> **PROBLEMS TO WORK ON**
a - Sum up the blog post in two sentences.
b - Reproduce the blog post's lines starting at "Karl Korsch 1924" and ending at "for marxists.org 2009.", switching "First published" to "Originally printed".

> **EXTRACTED TEXT**
====

Every January, as readers of this blog are now, hopefully, familiar with the international communist movement honors the 3 Ls-Lenin, Luxemburg and Liebknecht, fallen leaders of the early 20th century communist movement who died in this month (and whose untimely deaths left a huge, irreplaceable gap in the international leadership of that time). January is thus a time for us to reflect on the roots of our movement and those who brought us along this far. In order to give a fuller measure of honor to our fallen forbears this January, and in future Januarys, this space will honor others who have contributed in some way to the struggle for our communist future. That future classless society, however, will be the true memorial to their sacrifices. This year we pay special honor to American Communist party founder and later Trotskyist leader, James P. Cannon, Italian Communist Antonio Gramsci, and German Left Communist Karl Korsch.
Note on inclusion: As in other series on this site (“Labor’s Untold Story”, “Leaders Of The Bolshevik Revolution”, etc.) this year’s honorees do not exhaust the list of every possible communist worthy of the name. Nor, in fact, is the list limited to Bolshevik-style communists. There will be names included from other traditions (like anarchism, social democracy, the Diggers, Levellers, Jacobins, etc.) whose efforts contributed to the international struggle. Also, as was true of previous series this year’s efforts are no more than an introduction to these heroes of the class struggle. Future years will see more detailed information on each entry, particularly about many of the lesser known figures. Better yet, the reader can pick up the ball and run with it if he or she has more knowledge about the particular exploits of some communist militant, or to include a missing one.
Karl Korsch 1924
On Materialist Dialectic (1924)
First published: in Internationale, 1924
Translated by Karl-Heinz Otto
Source: Class Against Class;
Transcribed: by Zdravko Saveski, for marxists.org 2009.
Vladimir Ilich Lenin declared two years ago in his article "Under the Banner of Marxism," published in issue no. 21 of the journal Communist International, that one of the two great tasks which communism must deal with in the field of ideology is "to organize a systematic study of Hegel’s dialectic from a materialist standpoint; that is to say, the dialectic which Marx so successfully employed in a concrete manner not only in Capital but also in his historical and political works." Lenin then did not share the great anxiety that someone just might "via the idealist philosophy of neo-Hegelianism" smuggle "ideological byways" into Marxist-communist theory-an anxiety which is commonly voiced today by many of our leading comrades as soon as anyone at any time tries to undertake a practical attempt to engage himself in this program of Lenin's. A few examples might prove this contention: when a year ago, for the first time in 80 years, the Meiner Publishing Company published an edition of the larger Hegelian Logic, a formal warning appeared in the Red Flag, May 20, 1923, of the danger this new Hegel would pose to all those who, in studying Hegel's dialectic, "lacked a critical knowledge of the whole history of philosophy and moreover an accurate familiarity with the main results and methods of the natural sciences since Hegel's time". Eight days later, in the Red Flag of May 27, 1923, another representative of the faction then practically and theoretically dominant in the KPD formally condemned Georg Lukacs for his attempt, by way of a collection of essays, to "provide the beginning or even just the occasion for a genuinely profitable discussion of dialectical method." The scientific journal of the German party, the Internationale, completely ignored the whole book by Lukacs for reasons of simplicity. Bela Kun, in his essay on "The Propagation of Leninism" in the latest issue (no. 33) of the Communist International, not only draws attention to deviations already current but moreover observes that "some Communist publicists, as yet without a political name, could deviate in the near future into revisionist bylaws, departing from orthodox Marxism." (!)

====

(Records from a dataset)
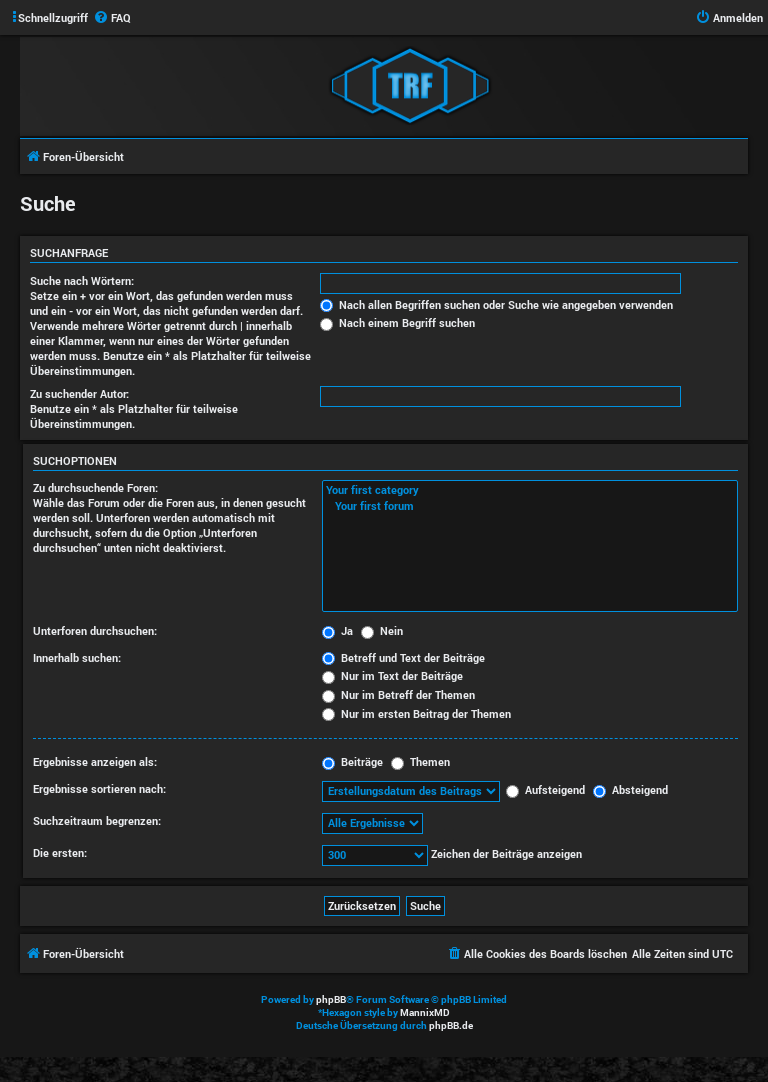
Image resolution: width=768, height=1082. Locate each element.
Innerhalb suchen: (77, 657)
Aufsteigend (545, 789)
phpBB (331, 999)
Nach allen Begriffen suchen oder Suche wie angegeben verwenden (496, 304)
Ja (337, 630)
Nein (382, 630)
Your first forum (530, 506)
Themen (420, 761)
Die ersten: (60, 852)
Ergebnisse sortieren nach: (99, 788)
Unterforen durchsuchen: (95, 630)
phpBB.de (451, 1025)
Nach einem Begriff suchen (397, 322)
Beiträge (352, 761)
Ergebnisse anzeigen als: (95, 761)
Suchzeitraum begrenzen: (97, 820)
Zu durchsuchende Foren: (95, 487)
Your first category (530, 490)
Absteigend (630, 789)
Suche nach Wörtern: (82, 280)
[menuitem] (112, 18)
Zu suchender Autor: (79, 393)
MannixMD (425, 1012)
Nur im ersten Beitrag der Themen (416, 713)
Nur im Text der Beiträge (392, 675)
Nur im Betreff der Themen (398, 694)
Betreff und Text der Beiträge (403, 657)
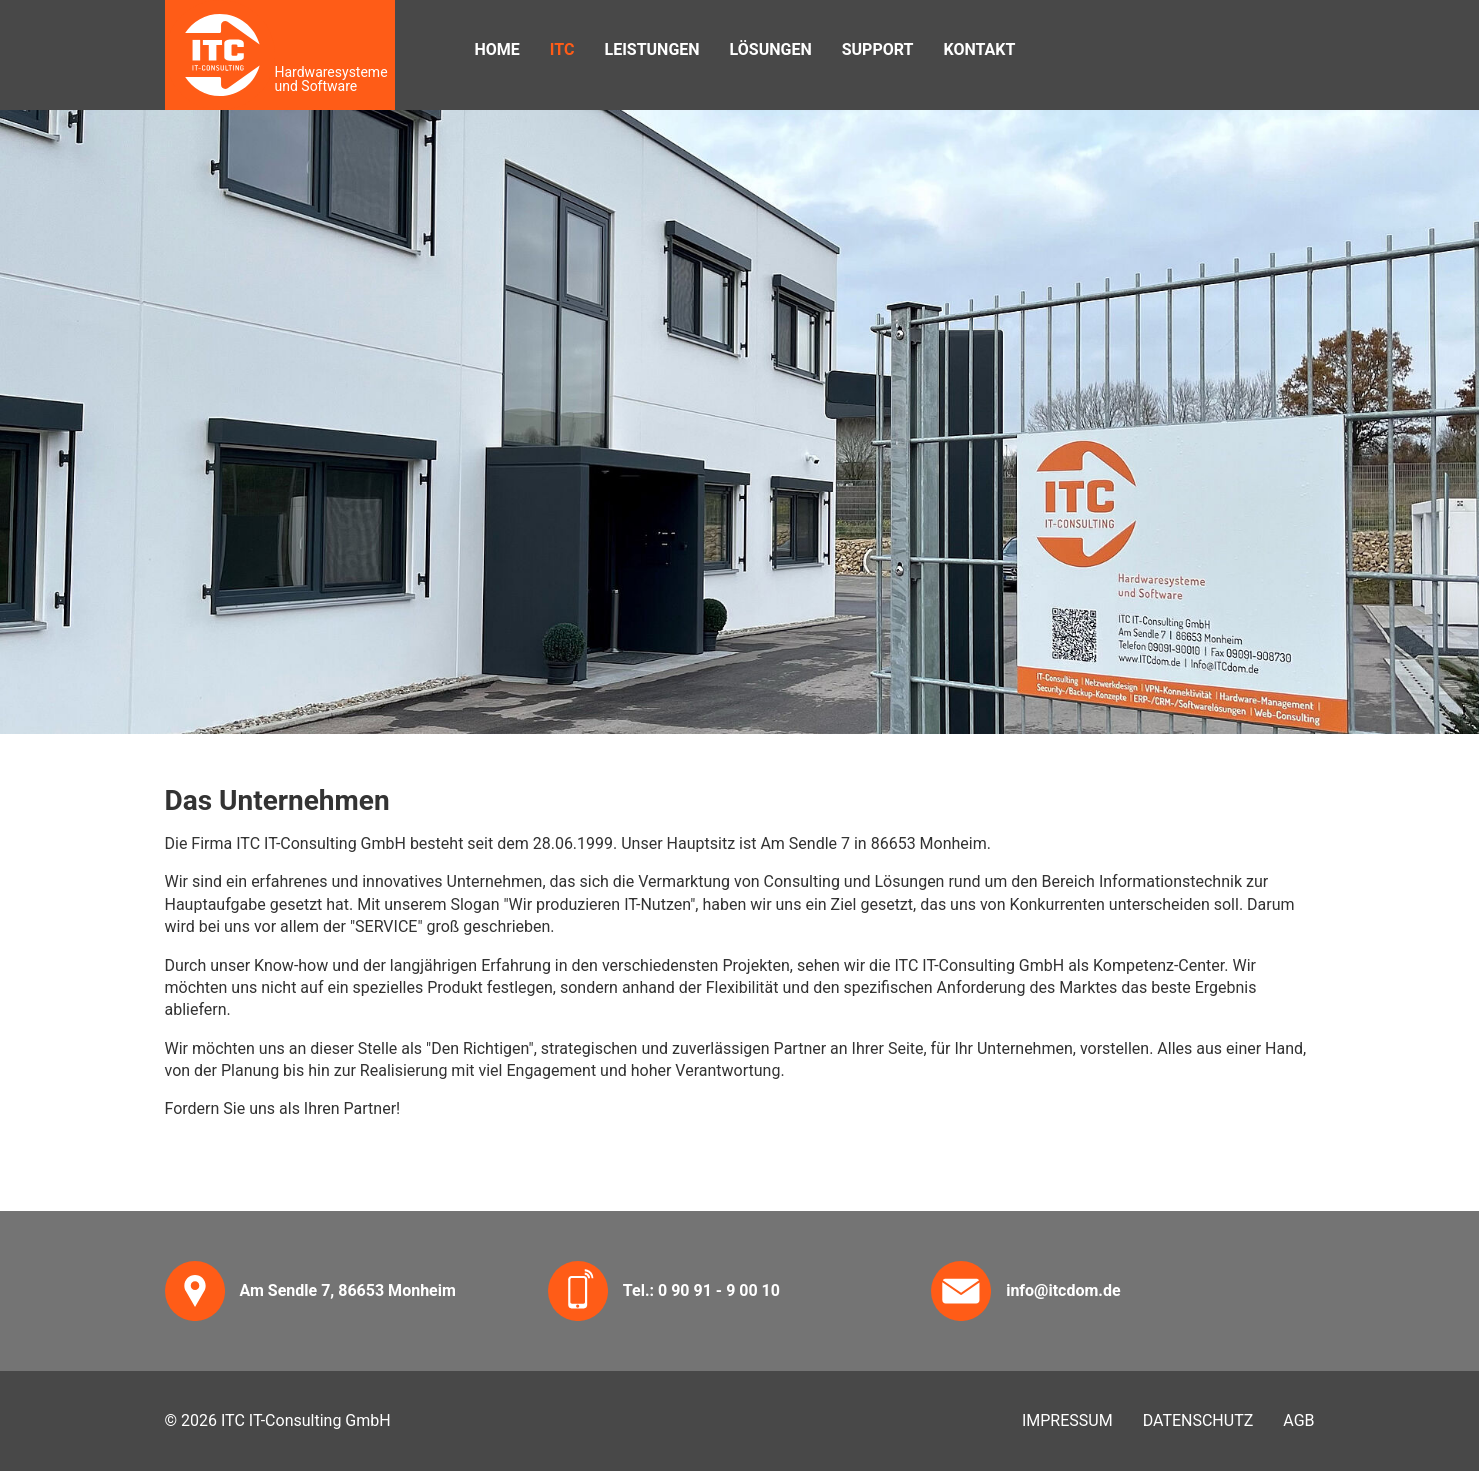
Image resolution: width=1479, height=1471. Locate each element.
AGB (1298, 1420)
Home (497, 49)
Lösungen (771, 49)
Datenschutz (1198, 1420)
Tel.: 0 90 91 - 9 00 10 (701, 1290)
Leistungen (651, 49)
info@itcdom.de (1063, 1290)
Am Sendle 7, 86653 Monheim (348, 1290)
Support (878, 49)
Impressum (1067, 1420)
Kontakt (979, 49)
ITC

====

> **TASK SOLUTIONS**
a - Each January the international communist movement honors Lenin, Luxemburg and Liebknecht, and this year the blog also honors James P. Cannon, Antonio Gramsci and Karl Korsch, with honorees not limited to Bolshevik-style communists. The post then presents Korsch's 1924 "On Materialist Dialectic," which cites Lenin's call for a systematic study of Hegel's dialectic from a materialist standpoint and contrasts it with the anxiety many leading comrades voice today about such study, offering examples from the Red Flag and from Bela Kun.

b -
Karl Korsch 1924
On Materialist Dialectic (1924)
Originally printed: in Internationale, 1924
Translated by Karl-Heinz Otto
Source: Class Against Class;
Transcribed: by Zdravko Saveski, for marxists.org 2009.